The Ministry of Economic Affairs has a page that does what, the drop-down menu of which is, perhaps, unintentionally revealing as to the government’s institutional consideration for economic advice: on this, the CEA sneaks between Carpenter and Computer and Printer. This perhaps explains some of the great discrepancies between the wise wisdom of pre-budget economic studies, prepared by scholarly CEAs, and the actual policies announced in the budget. In any case, Subramanian’s skepticism about the strength of the current economic recovery deserves our skepticism.
Whatever the merits of Dr Subramanian’s dissatisfaction with the new GDP data set, with the 2011-12 base, these would have no bearing on the most recent trends in the GDP. Indian economy. With old and new methodologies for calculating national income, nominal GDP growth rates were consistent. Differences in the measures of inflation used to deflate nominal data to obtain real data have led to different estimates of real growth. It is therefore possible to overstate how misleading the new GDP series is, even without resolving the intricacies of the methodological dispute.
Anticipated tax collections have increased by 90% so far during the year. For several months, GST collections have been consistently high, above ??1.25 trillion. Tractor sales in October 2021 were higher than in October 2019, showing a resilient rural economy. However, auto sales have yet to catch up due to a shortage of semiconductor chips. Demand for work under the Rural Employment Guarantee program declined in November compared to a year ago, indicating an increase in real economic activity, requiring less use of an allowance. Exports were robust, imports even more so, with imports of capital goods showing double-digit growth in October compared to October 2019 level. Consumption recorded robust growth in October / November over the corresponding months 2019, âobserved the Monetary Policy Committee at its December meeting. These indicators compensate for the slowdown in growth in the basic sector, whose growth fell to 3.1% in November, against 7.5% the previous month.

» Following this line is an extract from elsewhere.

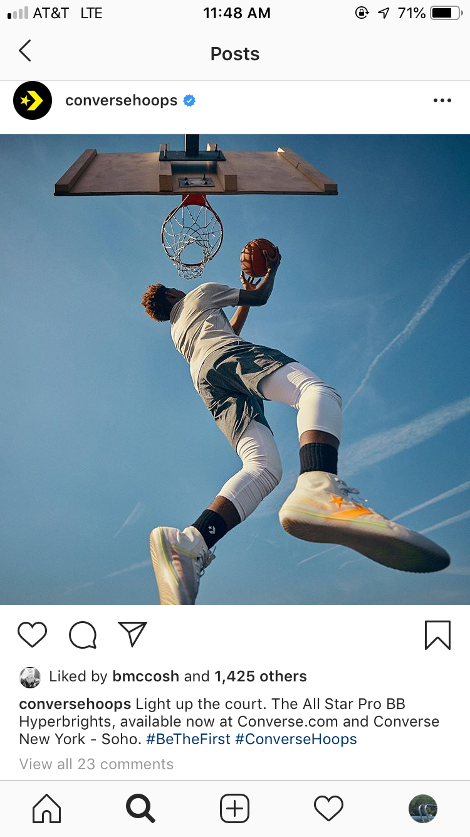Share the post with paper plane icon
The width and height of the screenshot is (470, 837).
132,634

Today, Dr Subramanian places great importance on high frequency indicators to assert his overestimated GDP. However, the same high-frequency data now suggests a robust recovery.
Global growth is on the rise, the basis for a correction in key rates and the start of the withdrawal of quantitative easing in the rich world. So, a growing global economy is also good news for India’s growth story.
Overall, the Indian economy is expected to return to normal growth, which would be aided by proactive measures to stimulate investment, including increasing public spending and accelerating the rate of build-up of active market elements. the corporate debt that India needs. Even if the banking sector is now better capitalized than in the past, the bulk of new infrastructure investments should be financed less by bank loans than by the issuance of corporate bonds with some credit enhancement of the share of the state. The planned giant investments in green hydrogen and other renewable energies bode well for sustained investment growth.